**Item coordinate data**:
╔══
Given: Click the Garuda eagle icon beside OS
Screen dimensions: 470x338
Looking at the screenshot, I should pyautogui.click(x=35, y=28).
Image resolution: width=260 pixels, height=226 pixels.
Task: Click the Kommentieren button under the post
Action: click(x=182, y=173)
╚══
**Aim**: Copy out the entries above word for word, keeping every line as it stands.

**Result of this task**:
Given: Click the Garuda eagle icon beside OS
Screen dimensions: 470x338
Looking at the screenshot, I should pyautogui.click(x=35, y=28).
Image resolution: width=260 pixels, height=226 pixels.
Task: Click the Kommentieren button under the post
Action: click(x=182, y=173)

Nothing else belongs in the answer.